Gingrich’s prediction of a lunar base by 2000 may have failed to come true, but he accurately foresaw the development of TurboTax.

And what about that talk of lunar colonies and space mirrors? Late in the chapter he proposes a “millennium project” designed to showcase everything from freedom to technological development: “a lunar research base for the whole free world” that would open by January 1, 2000. While initially a barebones facility, it would expand into a “real colony” with at least 100 people by 2010. The idea is not dissimilar to his lunar base proposal from January, although this time with a much tighter schedule. The base discussion in the chapter comes after he talks about some advanced concepts from a 1979 NASA study, which included the now-infamous space mirrors as well as space-based solar power and giant space telescopes, all of which, he argued, could be enabled by a “dynamic, well financed, worldwide” space program. “Had [Jimmy] Carter listened to these intellectuals, instead of harkening to the defeatists, he might have been re-elected,” Gingrich wrote. Well, maybe. (Another advanced concept mentioned in that passage was a “wrist radio system that would provide tracking capability for people and some limited communications capacity”. Take away the Dick Tracy-esque “wrist radio” language and you have something that sounds like today’s mobile phones, GPS receivers, and satellite tracking systems.)

It’s interesting to compare the chapter on space with the following chapter, on the “information explosion”. In it, he predicts a future where home computers will be easy to use and networked to provide instant access to information. In contrast to the overreach of the space chapter, his predictions here look almost tame in retrospect. For example, he predicts the creation of “an interactive computerized income tax package” that “would permit all citizens to access rules required for their taxes”. Gingrich’s prediction of a lunar base by 2000 may have failed to come true, but he accurately foresaw the development of TurboTax.

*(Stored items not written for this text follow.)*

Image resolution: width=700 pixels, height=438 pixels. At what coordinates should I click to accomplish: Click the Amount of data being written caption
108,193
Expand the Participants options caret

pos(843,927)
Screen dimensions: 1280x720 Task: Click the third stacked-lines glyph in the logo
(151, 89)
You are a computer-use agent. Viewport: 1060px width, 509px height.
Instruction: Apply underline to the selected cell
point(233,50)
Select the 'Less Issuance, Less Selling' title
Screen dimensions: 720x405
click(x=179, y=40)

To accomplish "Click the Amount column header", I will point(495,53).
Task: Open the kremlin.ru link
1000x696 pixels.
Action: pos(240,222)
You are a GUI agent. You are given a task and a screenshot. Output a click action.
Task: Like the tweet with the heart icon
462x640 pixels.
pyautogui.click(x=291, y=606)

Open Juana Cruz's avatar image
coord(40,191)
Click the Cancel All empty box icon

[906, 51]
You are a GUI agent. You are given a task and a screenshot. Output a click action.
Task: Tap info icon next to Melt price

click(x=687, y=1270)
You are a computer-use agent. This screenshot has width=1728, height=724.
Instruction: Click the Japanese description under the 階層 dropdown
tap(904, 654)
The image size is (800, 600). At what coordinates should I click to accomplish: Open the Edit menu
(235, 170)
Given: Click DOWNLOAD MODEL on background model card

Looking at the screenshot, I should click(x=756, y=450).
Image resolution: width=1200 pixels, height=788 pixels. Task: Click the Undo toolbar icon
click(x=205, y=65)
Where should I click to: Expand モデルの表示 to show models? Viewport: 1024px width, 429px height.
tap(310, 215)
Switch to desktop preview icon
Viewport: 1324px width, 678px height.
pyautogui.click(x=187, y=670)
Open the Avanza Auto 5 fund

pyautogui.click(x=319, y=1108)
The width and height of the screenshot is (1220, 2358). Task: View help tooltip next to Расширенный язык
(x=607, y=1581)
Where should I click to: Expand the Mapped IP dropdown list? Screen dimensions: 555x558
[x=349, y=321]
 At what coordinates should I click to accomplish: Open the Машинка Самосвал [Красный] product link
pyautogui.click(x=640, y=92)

Gingrich, of course, is hardly the only person to make grandiose predictions about America’s future in space that failed to come true, but few others have also had access to the sometimes-harsh spotlight of a presidential campaign. For all those flawed predictions and unrealistic timelines, though, at least Gingrich is thinking about what the nation’s future in space should be. Two days after Gingrich spoke in Huntsville, another Republican presidential candidate, Rick Santorum, held a campaign rally at very same location. Unlike Gingrich, though, Santorum said virtually nothing about space, other than to acknowledge the history of the space program on display. “Just as an American, I just want to say thank you, Huntsville, thank you for the great work that you’ve done for our country,” he said, but made no promises or predictions—realistic or otherwise—about the nation’s future in space.